Inter‐ and Intra‐Device Variation and Correlation of Hyperfine Interactions in Micron‐Scale Organic Light‐Emitting Diodes

Abstract The spin‐dependent properties of opto‐electronic devices, such as sensors, displays, and photovoltaics, are a key contributor to performance metrics such as sensitivity and efficiency. As these devices are pushed to smaller scales, an understanding of how the microscopic variations in their spin‐dependent properties impact the macroscopic scale is becoming increasingly important. In this study, the hyperfine interactions of charge carriers are investigated within a series of co‐polymer thin‐film organic light‐emitting diodes (OLEDs), with each set of devices having a different physical size. Using spatially resolved measurements, significant variation in hyperfine interactions within microscopic thin‐film OLEDs is found. The domain size of spatially correlated hyperfine regions is characterized within these devices, finding characteristic scales of several microns.
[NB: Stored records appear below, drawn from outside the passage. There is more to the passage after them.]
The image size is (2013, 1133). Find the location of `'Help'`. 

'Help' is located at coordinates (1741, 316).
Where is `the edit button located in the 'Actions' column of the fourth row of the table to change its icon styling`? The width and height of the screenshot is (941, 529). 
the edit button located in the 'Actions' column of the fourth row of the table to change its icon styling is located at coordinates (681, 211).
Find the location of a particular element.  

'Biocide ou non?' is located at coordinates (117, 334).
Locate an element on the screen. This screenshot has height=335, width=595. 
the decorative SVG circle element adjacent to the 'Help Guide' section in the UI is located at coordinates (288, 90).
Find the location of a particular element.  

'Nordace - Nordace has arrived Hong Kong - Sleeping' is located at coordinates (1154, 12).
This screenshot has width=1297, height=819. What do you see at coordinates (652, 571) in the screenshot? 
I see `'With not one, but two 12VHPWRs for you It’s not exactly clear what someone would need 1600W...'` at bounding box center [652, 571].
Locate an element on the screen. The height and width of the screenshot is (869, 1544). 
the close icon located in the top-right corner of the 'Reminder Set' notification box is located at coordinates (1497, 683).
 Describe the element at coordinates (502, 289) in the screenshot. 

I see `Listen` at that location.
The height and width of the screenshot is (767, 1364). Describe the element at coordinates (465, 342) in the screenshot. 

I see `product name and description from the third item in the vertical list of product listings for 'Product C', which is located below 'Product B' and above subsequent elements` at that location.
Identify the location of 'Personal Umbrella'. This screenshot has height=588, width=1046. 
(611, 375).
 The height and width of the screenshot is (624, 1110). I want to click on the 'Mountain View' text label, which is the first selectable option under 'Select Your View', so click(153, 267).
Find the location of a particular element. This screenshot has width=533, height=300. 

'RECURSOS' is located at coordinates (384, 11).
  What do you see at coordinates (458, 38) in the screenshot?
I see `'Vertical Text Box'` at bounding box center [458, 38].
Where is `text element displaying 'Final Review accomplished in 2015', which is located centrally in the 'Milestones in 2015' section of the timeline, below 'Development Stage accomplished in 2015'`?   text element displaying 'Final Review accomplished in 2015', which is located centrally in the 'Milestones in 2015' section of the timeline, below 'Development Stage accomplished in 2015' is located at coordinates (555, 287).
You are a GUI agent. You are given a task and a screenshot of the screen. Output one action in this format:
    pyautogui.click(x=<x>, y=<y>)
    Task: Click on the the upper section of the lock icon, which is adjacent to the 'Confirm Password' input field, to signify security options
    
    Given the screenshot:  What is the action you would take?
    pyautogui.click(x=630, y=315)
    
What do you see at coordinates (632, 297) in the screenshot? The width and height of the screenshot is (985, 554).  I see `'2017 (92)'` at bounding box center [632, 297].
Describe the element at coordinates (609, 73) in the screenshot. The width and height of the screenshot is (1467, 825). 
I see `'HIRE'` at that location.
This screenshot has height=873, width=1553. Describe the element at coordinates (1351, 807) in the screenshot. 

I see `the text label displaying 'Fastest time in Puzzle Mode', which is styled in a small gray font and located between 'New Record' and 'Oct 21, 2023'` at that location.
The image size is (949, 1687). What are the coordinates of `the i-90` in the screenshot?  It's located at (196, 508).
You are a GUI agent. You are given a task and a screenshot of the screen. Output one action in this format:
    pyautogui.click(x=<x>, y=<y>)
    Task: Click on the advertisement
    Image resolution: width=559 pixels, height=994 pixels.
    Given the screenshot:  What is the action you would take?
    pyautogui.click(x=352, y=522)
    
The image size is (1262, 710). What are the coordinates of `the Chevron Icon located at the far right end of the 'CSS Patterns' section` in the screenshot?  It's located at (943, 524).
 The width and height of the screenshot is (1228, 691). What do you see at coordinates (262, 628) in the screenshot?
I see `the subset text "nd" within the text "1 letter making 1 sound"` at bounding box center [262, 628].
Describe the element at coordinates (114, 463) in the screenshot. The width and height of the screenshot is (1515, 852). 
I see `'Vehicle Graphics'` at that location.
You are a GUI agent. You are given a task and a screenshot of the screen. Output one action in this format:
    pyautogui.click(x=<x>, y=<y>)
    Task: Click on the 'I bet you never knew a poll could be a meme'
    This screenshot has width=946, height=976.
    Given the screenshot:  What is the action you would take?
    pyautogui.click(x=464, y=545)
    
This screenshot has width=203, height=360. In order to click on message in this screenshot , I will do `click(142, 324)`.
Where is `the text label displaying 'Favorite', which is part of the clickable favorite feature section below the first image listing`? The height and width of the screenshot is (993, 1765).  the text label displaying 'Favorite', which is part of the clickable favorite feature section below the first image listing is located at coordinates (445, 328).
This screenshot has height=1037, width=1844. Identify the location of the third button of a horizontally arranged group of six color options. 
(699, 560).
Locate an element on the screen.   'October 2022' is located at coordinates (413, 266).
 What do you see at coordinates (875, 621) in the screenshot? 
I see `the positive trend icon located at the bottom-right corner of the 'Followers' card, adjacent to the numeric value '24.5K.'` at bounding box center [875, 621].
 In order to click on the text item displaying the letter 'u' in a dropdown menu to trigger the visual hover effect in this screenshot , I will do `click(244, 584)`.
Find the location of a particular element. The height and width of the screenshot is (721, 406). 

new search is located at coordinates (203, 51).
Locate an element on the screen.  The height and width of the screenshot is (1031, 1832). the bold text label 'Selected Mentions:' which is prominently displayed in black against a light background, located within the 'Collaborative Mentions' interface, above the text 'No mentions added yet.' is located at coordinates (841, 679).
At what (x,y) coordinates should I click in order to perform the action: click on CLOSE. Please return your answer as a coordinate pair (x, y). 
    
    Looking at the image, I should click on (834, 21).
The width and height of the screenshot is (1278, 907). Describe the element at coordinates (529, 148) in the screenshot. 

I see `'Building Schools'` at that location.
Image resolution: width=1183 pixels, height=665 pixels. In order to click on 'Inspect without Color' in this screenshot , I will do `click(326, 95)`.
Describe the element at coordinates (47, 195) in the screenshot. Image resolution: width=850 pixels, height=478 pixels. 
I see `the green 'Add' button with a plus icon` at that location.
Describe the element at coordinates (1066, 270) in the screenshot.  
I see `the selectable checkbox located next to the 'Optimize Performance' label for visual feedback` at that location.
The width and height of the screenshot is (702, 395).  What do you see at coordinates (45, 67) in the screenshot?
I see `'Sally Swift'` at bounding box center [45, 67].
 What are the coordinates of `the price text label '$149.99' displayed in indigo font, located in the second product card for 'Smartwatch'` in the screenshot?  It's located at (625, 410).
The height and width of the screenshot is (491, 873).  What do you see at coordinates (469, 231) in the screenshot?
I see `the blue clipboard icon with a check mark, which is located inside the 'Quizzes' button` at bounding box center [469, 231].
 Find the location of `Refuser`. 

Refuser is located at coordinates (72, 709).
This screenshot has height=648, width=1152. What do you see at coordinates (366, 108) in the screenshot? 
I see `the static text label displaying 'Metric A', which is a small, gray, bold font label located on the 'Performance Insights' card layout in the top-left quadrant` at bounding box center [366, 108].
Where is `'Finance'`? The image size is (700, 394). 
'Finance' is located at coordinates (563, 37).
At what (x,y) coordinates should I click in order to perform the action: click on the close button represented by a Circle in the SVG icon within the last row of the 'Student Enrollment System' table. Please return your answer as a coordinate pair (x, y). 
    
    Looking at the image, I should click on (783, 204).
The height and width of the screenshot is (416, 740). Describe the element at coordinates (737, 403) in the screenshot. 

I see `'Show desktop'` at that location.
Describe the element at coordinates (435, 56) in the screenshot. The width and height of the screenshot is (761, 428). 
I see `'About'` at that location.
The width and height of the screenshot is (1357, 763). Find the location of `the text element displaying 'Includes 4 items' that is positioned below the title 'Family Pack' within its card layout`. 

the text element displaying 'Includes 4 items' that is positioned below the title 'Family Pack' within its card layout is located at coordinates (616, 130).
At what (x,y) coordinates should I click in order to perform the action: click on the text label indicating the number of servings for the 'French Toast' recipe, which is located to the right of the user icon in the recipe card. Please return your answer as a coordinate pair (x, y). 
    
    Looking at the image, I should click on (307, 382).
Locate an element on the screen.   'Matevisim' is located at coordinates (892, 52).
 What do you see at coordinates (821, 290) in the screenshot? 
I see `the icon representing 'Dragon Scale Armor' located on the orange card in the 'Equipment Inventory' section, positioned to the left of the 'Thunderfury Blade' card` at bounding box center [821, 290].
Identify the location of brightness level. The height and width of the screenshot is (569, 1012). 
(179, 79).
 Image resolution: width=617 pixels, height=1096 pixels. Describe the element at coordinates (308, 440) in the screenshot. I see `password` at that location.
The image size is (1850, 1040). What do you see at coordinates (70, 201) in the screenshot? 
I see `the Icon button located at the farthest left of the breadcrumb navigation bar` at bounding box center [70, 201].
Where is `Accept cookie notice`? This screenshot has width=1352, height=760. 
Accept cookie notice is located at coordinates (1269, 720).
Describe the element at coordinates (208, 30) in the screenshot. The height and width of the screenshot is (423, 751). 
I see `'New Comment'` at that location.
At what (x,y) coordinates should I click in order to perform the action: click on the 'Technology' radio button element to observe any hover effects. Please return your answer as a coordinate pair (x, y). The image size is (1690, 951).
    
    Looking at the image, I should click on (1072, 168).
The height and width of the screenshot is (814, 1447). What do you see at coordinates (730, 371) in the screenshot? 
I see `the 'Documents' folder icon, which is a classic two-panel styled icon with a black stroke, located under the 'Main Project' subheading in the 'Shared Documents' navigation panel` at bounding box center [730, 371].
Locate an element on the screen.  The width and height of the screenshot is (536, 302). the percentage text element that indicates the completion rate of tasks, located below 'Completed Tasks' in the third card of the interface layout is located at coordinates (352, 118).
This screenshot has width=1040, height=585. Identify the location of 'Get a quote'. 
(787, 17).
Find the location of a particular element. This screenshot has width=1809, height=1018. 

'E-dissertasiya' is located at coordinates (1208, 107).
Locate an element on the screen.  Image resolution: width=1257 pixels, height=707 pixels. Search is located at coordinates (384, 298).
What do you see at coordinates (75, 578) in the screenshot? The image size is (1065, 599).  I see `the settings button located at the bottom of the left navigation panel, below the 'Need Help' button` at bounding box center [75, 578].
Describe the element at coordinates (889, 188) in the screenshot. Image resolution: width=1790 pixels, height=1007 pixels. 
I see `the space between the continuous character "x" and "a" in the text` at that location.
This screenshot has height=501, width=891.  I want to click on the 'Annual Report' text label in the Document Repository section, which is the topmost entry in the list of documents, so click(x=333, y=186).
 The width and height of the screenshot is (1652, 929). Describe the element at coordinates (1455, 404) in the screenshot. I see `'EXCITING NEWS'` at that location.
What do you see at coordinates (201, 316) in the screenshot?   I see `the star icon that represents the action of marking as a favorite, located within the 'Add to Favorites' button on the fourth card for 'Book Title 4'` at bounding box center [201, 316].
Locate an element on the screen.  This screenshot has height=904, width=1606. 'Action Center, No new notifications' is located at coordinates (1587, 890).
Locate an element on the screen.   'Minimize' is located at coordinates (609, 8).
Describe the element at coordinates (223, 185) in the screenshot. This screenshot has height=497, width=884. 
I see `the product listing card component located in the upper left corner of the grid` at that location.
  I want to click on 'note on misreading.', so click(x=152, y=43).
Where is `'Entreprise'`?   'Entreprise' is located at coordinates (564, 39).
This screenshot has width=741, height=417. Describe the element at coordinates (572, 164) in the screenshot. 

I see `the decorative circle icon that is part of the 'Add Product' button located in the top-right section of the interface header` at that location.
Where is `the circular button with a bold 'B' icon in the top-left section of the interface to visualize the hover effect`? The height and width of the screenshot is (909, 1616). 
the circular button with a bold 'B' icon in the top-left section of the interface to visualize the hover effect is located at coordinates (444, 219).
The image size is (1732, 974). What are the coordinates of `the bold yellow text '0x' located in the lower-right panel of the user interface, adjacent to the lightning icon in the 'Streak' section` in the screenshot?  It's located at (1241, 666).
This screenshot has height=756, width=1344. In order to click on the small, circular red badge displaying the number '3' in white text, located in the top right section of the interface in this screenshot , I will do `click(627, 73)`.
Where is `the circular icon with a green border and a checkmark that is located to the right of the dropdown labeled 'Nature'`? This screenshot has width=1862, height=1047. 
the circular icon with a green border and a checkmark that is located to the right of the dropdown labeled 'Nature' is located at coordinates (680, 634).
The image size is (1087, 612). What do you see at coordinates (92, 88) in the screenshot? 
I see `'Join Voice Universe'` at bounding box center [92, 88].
Finally, multiple device averaged magneto‐electroluminescence (MEL) responses from arrays of identical devices are simultaneously measured, to probe the influence of microscopic variation on the macroscopic hyperfine properties. It is found that smaller devices typically display a smaller device‐averaged hyperfine interaction. These findings shed light on the importance of spin dynamics in optoelectronic devices and provide insights for improving their performance.